▸ **Data supplied**:

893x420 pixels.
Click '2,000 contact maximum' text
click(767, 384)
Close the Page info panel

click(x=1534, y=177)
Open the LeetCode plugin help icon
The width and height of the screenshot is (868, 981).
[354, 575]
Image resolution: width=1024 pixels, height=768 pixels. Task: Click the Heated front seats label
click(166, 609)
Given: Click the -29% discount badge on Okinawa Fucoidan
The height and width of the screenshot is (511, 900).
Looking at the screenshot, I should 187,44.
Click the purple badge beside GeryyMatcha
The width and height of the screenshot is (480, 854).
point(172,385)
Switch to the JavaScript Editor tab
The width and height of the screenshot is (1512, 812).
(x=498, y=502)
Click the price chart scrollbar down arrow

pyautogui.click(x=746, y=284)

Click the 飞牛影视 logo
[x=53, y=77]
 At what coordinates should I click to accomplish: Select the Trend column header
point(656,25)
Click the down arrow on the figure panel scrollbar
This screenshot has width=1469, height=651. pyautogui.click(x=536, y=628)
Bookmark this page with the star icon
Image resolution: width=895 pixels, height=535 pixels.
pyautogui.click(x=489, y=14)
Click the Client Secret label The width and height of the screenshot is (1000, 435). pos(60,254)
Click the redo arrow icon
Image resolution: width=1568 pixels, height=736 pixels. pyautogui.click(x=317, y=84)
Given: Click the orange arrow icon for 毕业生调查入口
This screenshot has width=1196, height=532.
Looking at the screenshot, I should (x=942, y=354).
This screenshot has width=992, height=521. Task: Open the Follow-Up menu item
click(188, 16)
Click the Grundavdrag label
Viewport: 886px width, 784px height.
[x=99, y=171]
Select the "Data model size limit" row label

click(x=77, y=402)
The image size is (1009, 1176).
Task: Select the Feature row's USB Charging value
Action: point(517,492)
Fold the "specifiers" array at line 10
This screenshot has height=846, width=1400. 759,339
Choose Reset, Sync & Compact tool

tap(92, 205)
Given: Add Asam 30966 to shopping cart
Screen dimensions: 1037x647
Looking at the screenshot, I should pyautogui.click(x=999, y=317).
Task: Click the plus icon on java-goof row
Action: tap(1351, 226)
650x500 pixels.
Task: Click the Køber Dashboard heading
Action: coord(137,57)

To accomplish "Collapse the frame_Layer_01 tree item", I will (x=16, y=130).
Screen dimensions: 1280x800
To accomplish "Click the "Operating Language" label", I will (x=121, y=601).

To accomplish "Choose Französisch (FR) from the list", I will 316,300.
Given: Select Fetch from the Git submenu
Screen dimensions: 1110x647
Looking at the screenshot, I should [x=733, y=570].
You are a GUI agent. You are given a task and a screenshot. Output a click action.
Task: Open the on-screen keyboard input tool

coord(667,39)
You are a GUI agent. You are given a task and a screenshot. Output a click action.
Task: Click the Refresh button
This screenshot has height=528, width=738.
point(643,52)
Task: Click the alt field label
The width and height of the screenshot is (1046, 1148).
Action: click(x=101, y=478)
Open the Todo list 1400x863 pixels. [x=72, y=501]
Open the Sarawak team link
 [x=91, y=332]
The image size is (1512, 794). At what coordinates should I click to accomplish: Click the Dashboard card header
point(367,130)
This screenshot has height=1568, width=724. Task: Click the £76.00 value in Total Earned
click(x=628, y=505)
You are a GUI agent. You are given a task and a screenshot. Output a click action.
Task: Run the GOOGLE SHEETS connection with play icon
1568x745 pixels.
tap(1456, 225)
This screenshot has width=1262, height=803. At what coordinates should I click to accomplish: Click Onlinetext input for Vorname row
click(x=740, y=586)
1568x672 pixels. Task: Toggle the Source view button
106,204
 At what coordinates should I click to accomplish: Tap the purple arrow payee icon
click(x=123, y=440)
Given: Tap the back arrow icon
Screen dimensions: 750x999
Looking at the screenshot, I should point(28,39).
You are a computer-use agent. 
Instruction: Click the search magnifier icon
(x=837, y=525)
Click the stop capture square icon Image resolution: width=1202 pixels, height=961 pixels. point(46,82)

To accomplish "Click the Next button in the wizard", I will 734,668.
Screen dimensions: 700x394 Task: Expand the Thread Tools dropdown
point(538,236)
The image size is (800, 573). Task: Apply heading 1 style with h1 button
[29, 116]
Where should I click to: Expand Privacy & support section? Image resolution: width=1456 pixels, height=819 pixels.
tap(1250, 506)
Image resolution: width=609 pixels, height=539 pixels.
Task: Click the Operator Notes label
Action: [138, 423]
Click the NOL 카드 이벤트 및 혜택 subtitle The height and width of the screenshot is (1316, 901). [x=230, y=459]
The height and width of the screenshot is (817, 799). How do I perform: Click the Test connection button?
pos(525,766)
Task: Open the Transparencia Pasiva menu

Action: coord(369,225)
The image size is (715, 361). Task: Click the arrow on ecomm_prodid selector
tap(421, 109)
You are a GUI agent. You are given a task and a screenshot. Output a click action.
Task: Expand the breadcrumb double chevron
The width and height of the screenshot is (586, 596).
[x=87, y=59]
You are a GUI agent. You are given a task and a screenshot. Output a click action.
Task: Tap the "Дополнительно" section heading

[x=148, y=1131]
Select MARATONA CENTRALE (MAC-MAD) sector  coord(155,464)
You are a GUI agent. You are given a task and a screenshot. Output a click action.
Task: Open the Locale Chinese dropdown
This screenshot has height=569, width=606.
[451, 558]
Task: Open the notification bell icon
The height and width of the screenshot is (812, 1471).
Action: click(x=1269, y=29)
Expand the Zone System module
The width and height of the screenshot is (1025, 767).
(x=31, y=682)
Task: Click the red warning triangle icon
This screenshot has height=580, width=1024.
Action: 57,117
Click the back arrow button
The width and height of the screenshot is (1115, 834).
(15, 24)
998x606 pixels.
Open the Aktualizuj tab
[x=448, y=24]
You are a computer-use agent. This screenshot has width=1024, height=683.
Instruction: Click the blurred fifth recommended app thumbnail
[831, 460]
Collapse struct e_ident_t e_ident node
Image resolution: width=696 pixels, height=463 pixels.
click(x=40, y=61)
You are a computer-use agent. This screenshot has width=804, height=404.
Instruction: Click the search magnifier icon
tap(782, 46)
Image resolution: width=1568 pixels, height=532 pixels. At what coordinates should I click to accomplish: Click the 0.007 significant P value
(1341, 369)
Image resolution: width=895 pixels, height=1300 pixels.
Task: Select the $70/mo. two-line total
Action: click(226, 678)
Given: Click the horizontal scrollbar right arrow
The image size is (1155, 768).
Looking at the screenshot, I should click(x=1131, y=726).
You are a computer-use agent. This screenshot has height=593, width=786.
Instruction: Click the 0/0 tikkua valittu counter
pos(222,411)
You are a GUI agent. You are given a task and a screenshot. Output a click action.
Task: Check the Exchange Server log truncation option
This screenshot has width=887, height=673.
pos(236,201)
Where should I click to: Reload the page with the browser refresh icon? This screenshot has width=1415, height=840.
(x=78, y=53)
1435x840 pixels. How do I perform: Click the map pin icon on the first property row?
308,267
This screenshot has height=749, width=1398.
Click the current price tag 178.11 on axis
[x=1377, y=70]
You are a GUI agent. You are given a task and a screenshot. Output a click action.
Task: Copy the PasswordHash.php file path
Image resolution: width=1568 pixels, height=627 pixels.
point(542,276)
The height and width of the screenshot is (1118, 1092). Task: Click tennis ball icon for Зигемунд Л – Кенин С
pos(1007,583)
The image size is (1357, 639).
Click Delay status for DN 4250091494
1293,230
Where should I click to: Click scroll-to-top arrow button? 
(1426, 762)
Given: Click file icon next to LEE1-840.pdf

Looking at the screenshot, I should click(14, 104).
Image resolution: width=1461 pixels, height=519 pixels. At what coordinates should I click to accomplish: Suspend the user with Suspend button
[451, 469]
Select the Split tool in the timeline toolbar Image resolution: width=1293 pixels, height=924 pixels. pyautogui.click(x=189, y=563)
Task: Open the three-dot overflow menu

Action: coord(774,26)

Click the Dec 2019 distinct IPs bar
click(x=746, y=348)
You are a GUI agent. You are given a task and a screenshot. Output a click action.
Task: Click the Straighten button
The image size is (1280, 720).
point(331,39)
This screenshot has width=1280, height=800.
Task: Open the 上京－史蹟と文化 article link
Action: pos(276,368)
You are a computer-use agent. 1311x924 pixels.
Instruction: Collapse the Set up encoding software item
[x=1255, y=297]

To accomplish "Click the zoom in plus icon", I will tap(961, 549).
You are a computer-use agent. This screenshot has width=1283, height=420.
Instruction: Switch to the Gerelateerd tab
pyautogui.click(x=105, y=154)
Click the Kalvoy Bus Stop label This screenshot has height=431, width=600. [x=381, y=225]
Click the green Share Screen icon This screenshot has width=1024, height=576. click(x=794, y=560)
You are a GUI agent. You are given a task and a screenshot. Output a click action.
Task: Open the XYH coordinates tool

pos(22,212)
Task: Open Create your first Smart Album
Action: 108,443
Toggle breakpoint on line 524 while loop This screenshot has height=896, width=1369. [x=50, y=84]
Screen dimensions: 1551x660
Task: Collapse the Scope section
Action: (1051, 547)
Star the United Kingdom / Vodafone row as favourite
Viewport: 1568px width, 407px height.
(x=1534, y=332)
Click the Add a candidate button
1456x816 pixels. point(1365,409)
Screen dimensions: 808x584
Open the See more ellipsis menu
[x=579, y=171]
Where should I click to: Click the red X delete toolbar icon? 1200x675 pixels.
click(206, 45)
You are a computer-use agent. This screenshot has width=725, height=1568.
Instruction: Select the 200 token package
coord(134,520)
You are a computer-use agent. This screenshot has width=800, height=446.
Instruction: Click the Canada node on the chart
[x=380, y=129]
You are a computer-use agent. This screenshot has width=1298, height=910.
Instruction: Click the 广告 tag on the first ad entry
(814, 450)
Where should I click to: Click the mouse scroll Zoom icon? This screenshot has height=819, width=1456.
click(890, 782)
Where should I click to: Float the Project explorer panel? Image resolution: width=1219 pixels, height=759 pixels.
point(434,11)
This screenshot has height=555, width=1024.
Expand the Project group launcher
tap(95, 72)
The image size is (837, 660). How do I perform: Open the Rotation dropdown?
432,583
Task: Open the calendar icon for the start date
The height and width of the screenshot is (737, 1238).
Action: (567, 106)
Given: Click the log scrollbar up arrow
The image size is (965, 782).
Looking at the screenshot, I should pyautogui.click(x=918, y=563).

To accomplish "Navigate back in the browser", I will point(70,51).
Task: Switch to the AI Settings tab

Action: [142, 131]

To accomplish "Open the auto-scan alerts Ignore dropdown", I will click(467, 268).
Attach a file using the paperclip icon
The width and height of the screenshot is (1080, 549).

▸ **Exercise directions**: In the rows starting at the line containing "Open the Todo" and ending at the line containing "point(538,236)", replace "icon" with "symbol" and write out only those lines, with everything else unchanged.

▸ **Full answer**:
Open the Todo list 1400x863 pixels. [x=72, y=501]
Open the Sarawak team link
 [x=91, y=332]
The image size is (1512, 794). At what coordinates should I click to accomplish: Click the Dashboard card header
point(367,130)
This screenshot has height=1568, width=724. Task: Click the £76.00 value in Total Earned
click(x=628, y=505)
You are a GUI agent. You are given a task and a screenshot. Output a click action.
Task: Run the GOOGLE SHEETS connection with play symbol
1568x745 pixels.
tap(1456, 225)
This screenshot has width=1262, height=803. At what coordinates should I click to accomplish: Click Onlinetext input for Vorname row
click(x=740, y=586)
1568x672 pixels. Task: Toggle the Source view button
106,204
 At what coordinates should I click to accomplish: Tap the purple arrow payee symbol
click(x=123, y=440)
Given: Tap the back arrow symbol
Screen dimensions: 750x999
Looking at the screenshot, I should point(28,39).
You are a computer-use agent. 
Instruction: Click the search magnifier symbol
(x=837, y=525)
Click the stop capture square symbol Image resolution: width=1202 pixels, height=961 pixels. point(46,82)

To accomplish "Click the Next button in the wizard", I will 734,668.
Screen dimensions: 700x394 Task: Expand the Thread Tools dropdown
point(538,236)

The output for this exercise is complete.